La Orden FOM/2861/2012 también señala que el cargador contractual y el transportista efectivo son responsables de que el documento de control exista y esté correctamente formalizado, así como de la obligación de llevarlo en el vehículo. Según la misma, el cargador respondía de los datos relacionados con la carga y la contratación, mientras que el transportista era responsable de la información vinculada a la ejecución del transporte. Pero al ser modificada mediante la reciente Orden TRM/282/2026, de 5 de marzo (artículo 2), ahora la responsabilidad de que el documento de control exista y esté correctamente emitido es compartida entre cargadores y transportistas. Aunque la Orden TRM/282/2026 no define quién debe generarlo, si confirma que ambos responderán de forma solidaria si falta o contiene errores.
En cualquier caso, independientemente de quién lo haya emitido, el documento deberá estar disponible en formato digital antes de la salida del vehículo desde el origen.
Carta de Porte Digital (eCDP) y CMR digital (eCMR)
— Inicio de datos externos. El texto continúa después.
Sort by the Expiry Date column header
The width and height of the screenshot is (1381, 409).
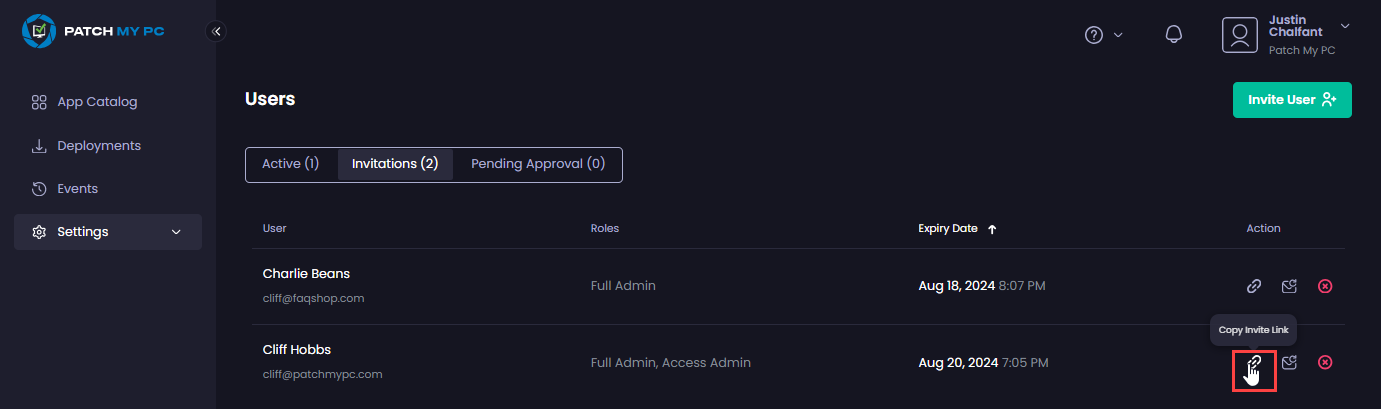tap(957, 229)
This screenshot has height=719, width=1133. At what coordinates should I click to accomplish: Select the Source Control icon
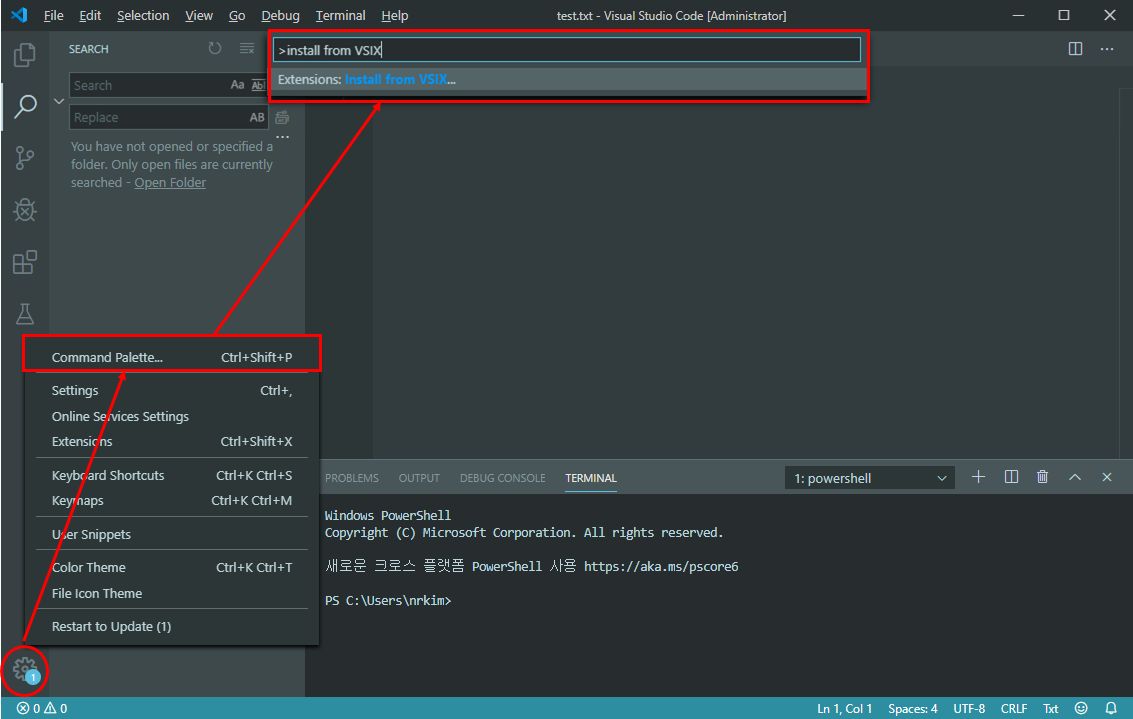click(24, 158)
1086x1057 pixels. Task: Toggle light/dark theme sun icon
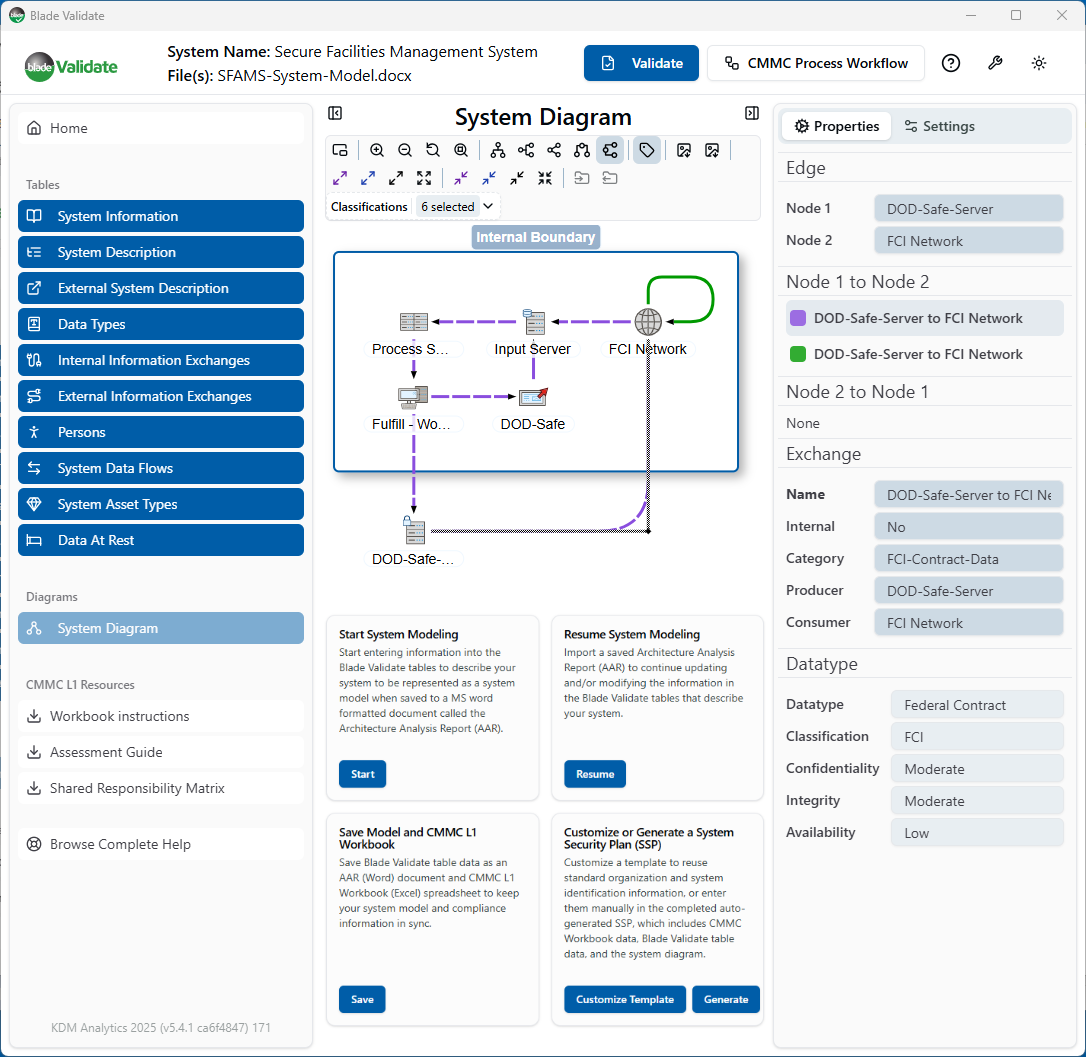(1039, 63)
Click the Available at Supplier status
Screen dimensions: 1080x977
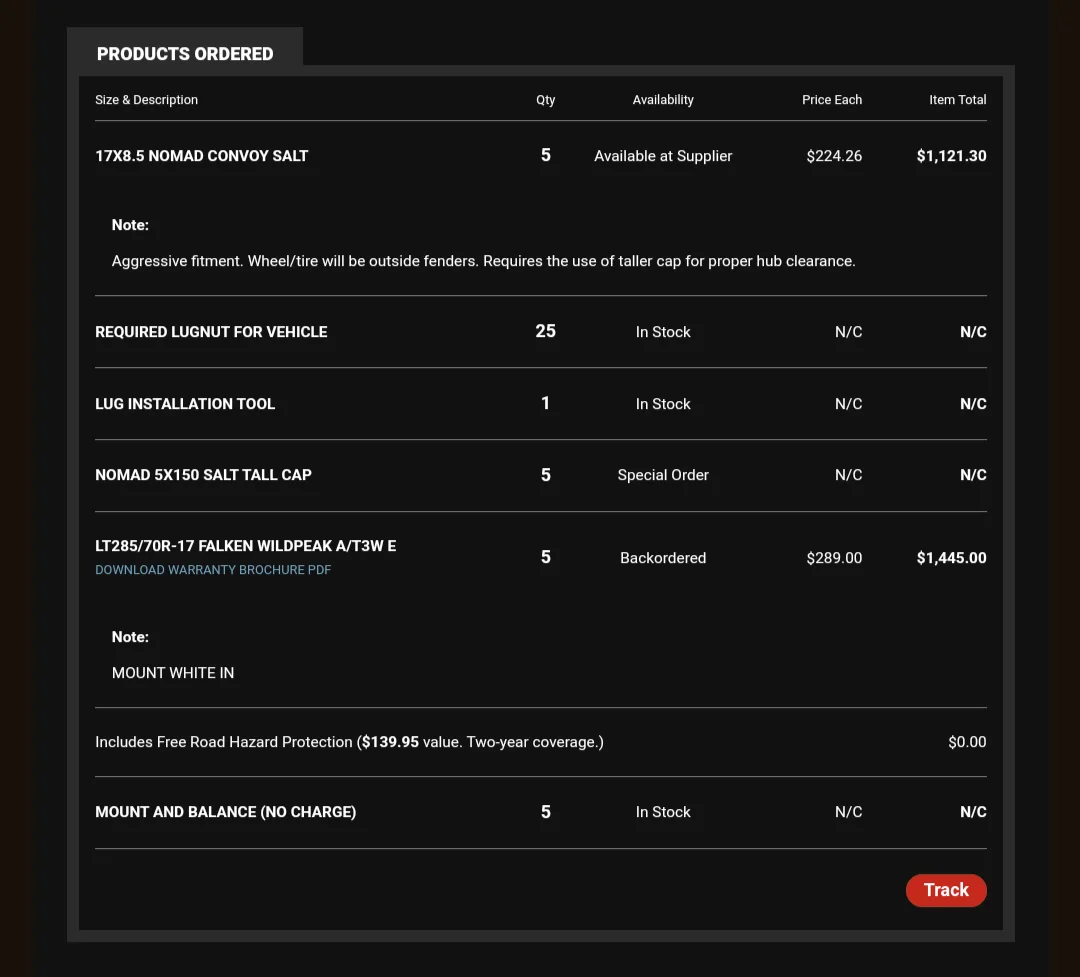pyautogui.click(x=663, y=156)
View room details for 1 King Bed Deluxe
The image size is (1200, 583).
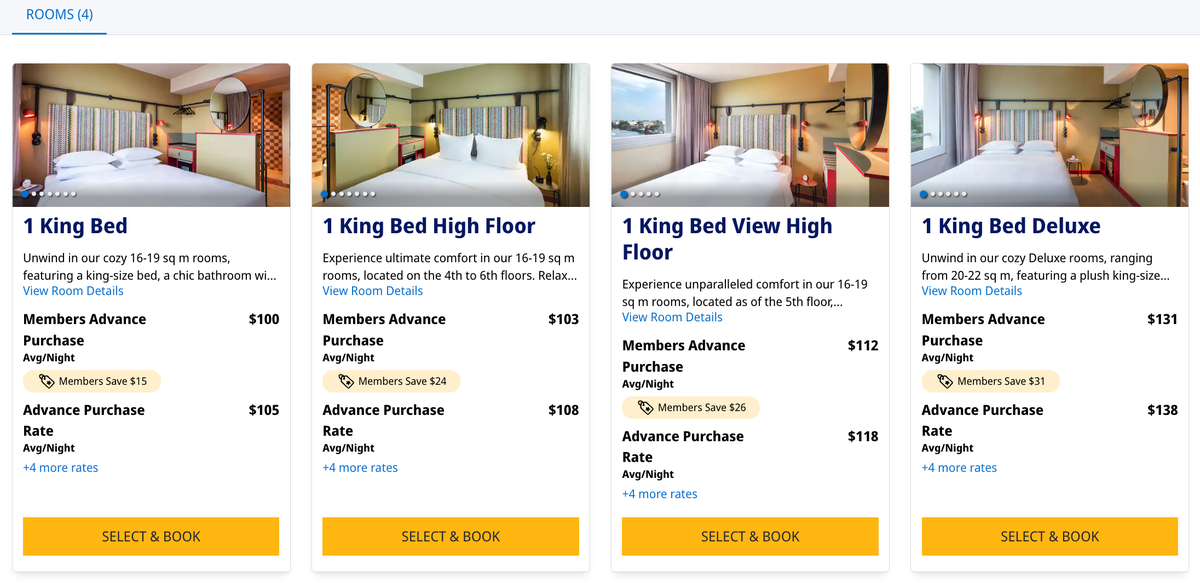coord(970,290)
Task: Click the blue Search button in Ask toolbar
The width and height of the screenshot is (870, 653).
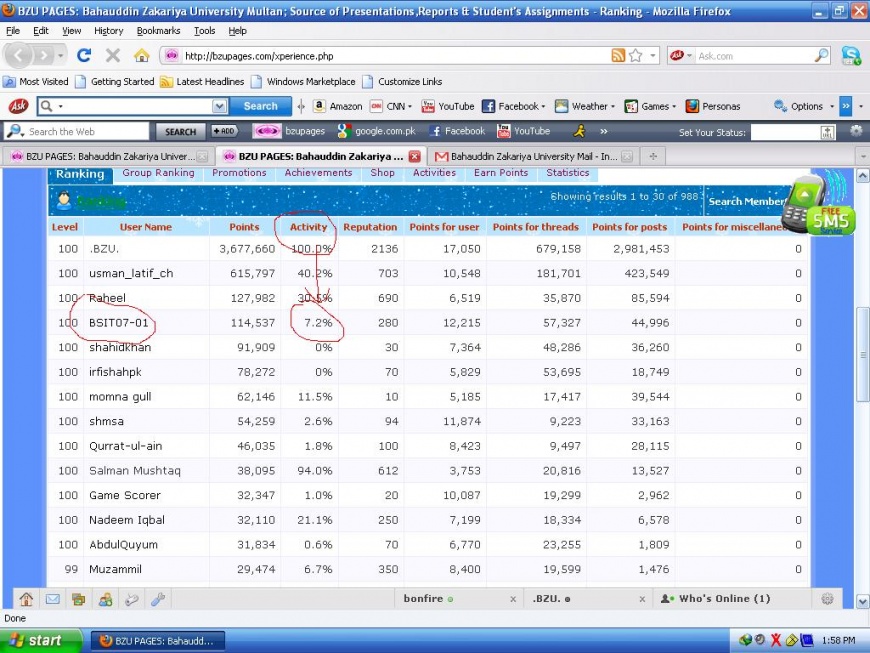Action: pos(260,106)
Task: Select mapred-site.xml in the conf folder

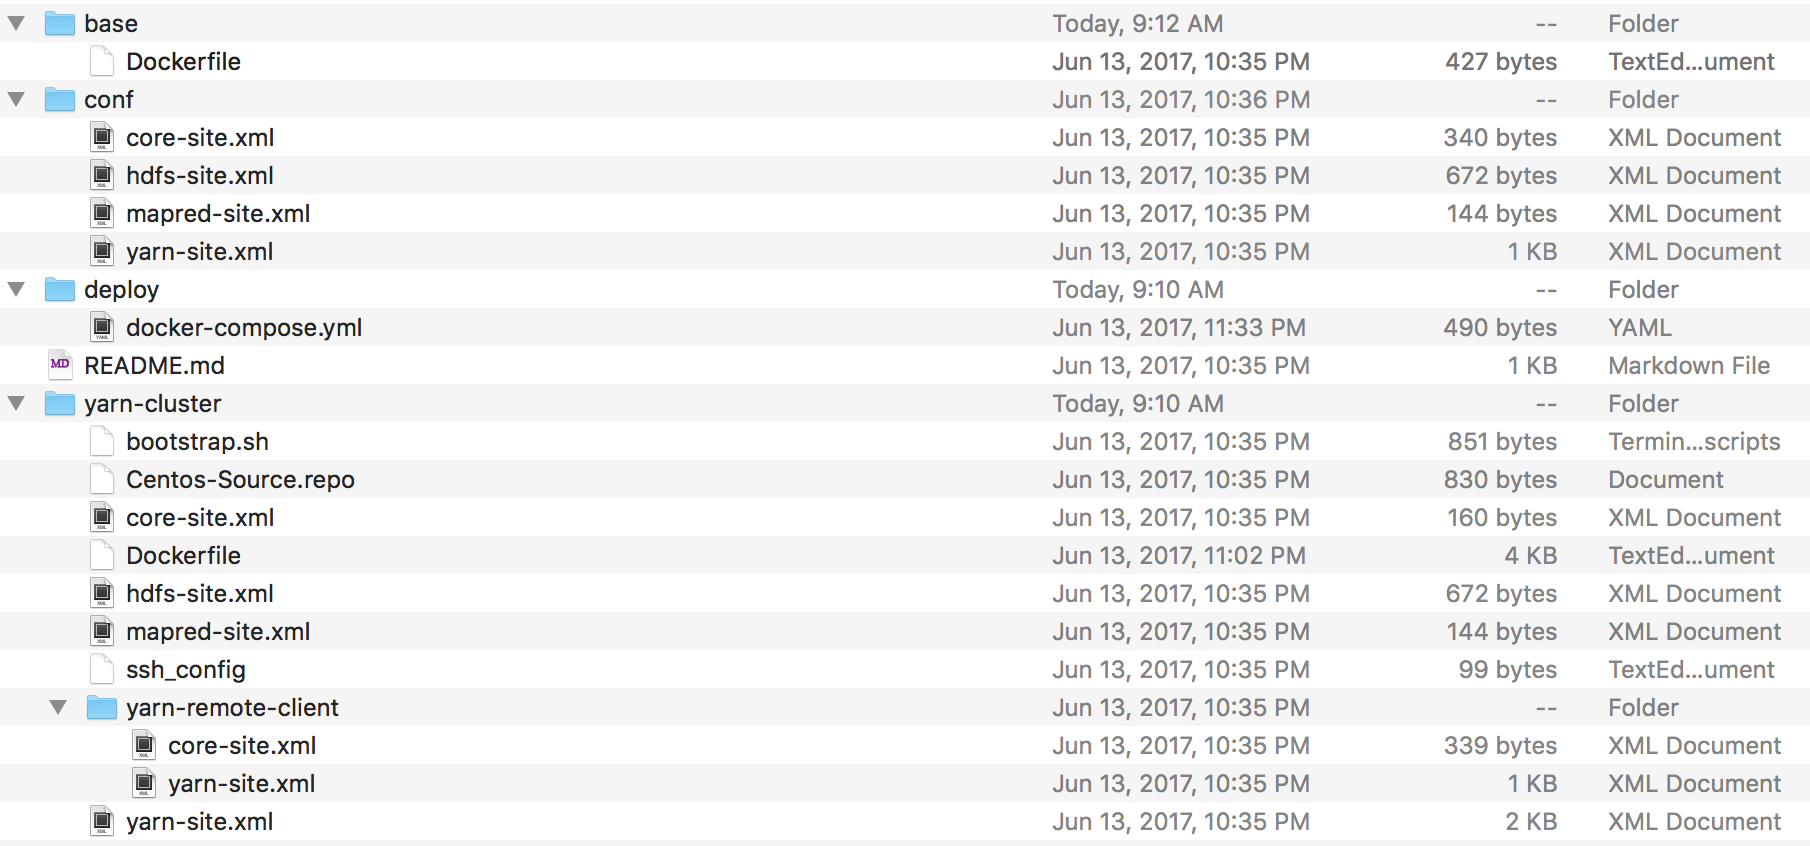Action: 218,213
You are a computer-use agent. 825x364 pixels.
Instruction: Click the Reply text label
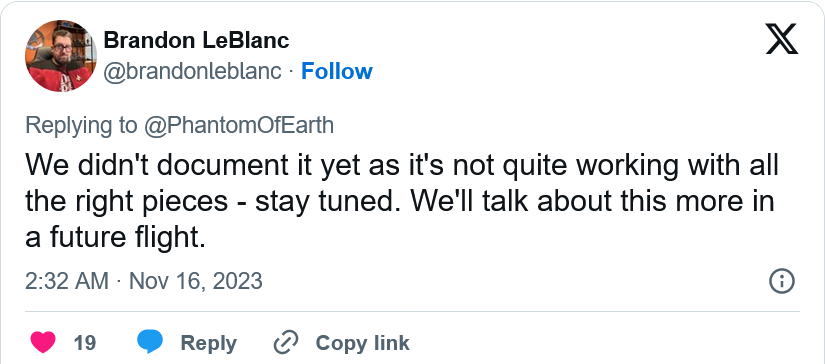tap(208, 343)
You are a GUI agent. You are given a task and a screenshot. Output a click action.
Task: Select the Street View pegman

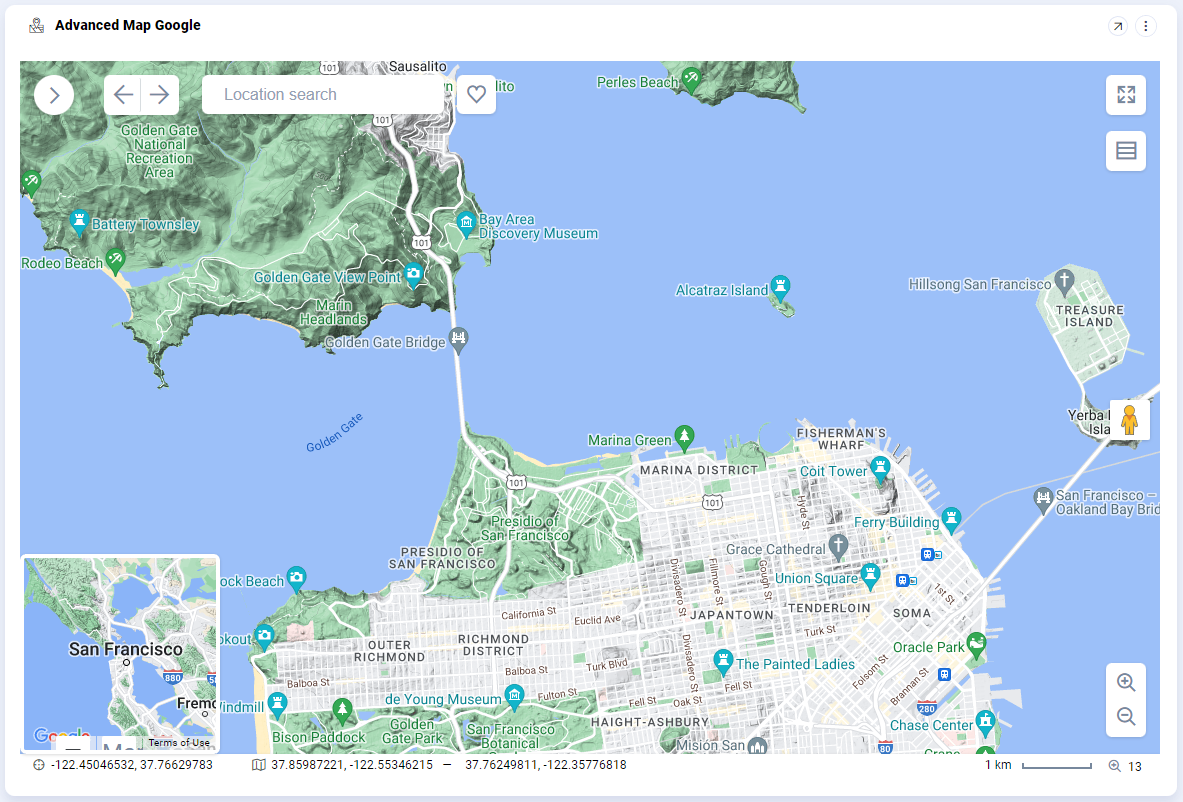1129,420
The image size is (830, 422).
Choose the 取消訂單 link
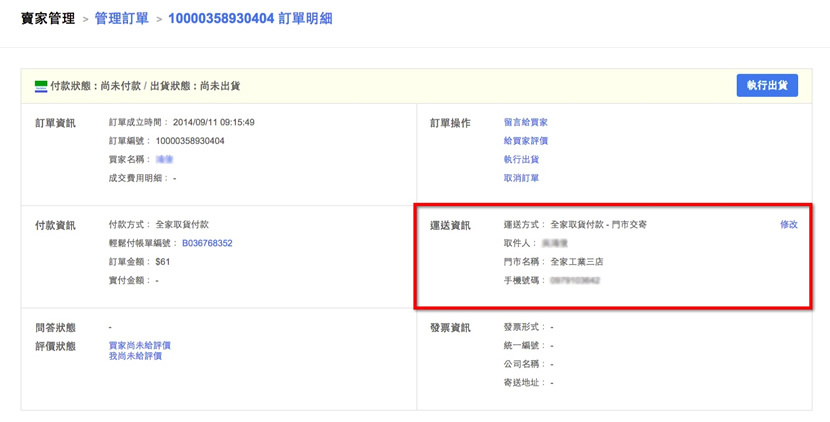coord(522,178)
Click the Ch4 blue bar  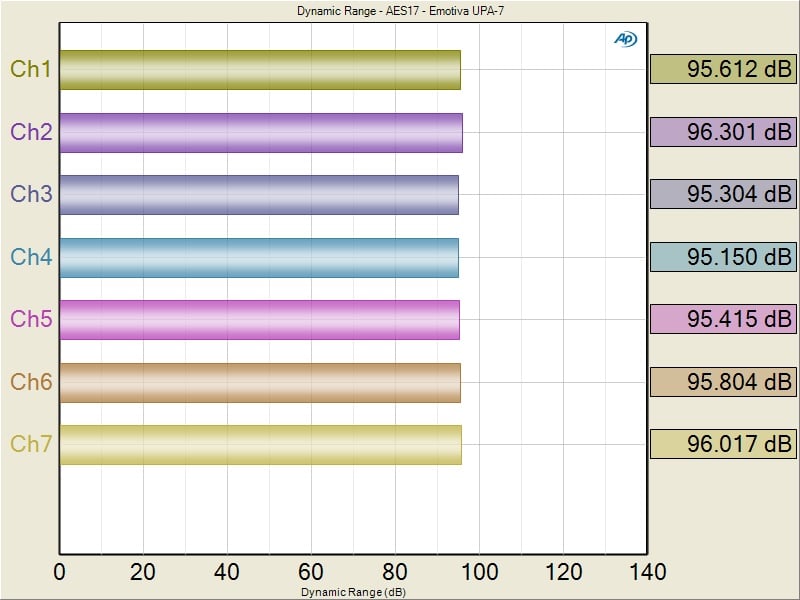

Las cartas de porte o los contratos CMR digitales son la versión electrónica del documento en papel que respalda el transporte de mercancías por carretera (nacional o internacional) pactado entre cargador y transportista, y su función principal sigue siendo la de probar la existencia de un contrato de transporte (y sus condiciones), así como la recepción de la mercancía por parte del transportista. Aunque su digitalización no es aun obligatoria, esta es también una realidad factible dado su vínculo con el documento de control administrativo.
De hecho, la carta de porte nacional debe incluir la información mínima, legalmente obligatoria y regulada en el artículo 10 de la Ley 15/2009, de 11 de noviembre, del contrato de transporte terrestre de mercancías, al igual que el contenido del contrato CMR debe cumplir unos mínimos en virtud del Convenio C.M.R. para los transportes internacionales (artículo 6). Pero ello no les impide incluir la información requerida para el documento de control administrativo (artículo 6 de la Orden FOM/2861/2012), facilitando así la emisión de una única documentación digital que cumpla con los parámetros y requisitos que son exigidos para el transporte de mercancías por carretera.
Conclusiones
Entre las mejoras más relevantes que se pretenden obtener con la digitalización documental planteada se incluyen aspectos de especial relevancia como:
- Facilitar las inspecciones administrativas de los transportes.
- Facilitar a los interesados la emisión y obtención de copias de los documentos afectos al transporte.
- Garantizar la seguridad dada la inalterabilidad de los documentos (partes, condiciones, carga, reservas o “remarks”, etc.).
- Facilitar la monitorización en tiempo real del transporte.
- Posibilitar la realización de modificaciones durante el transporte.
- Facilitar los procesos de facturación del servicio.
- Reducir los costos administrativos.
- Obtener pruebas fehacientes y veraces de cara a procesos litigiosos.
- Facilitar la actuación de los seguros.
Sin duda, el fin último perseguido es mejorar la eficiencia y trazabilidad, pero ello requerirá también el cumplir estrictamente con las normas de protección de datos y de confidencialidad en la medida en que la información compartida debe estar sustentada en un ecosistema de plataformas certificadas e integrables.
Centrándonos en nuestra área, debemos destacar que esta forma de trabajo también pretende facilitar la resolución de conflictos entre los transportistas y los cargadores, gracias a su inmutabilidad y seguridad digital. No podemos olvidar que, en toda reclamación o incidente que surja en el marco de un contrato de un transporte por carretera, la capacidad probatoria es un elemento esencial y condicionante para la defensa de las posiciones de las partes involucradas.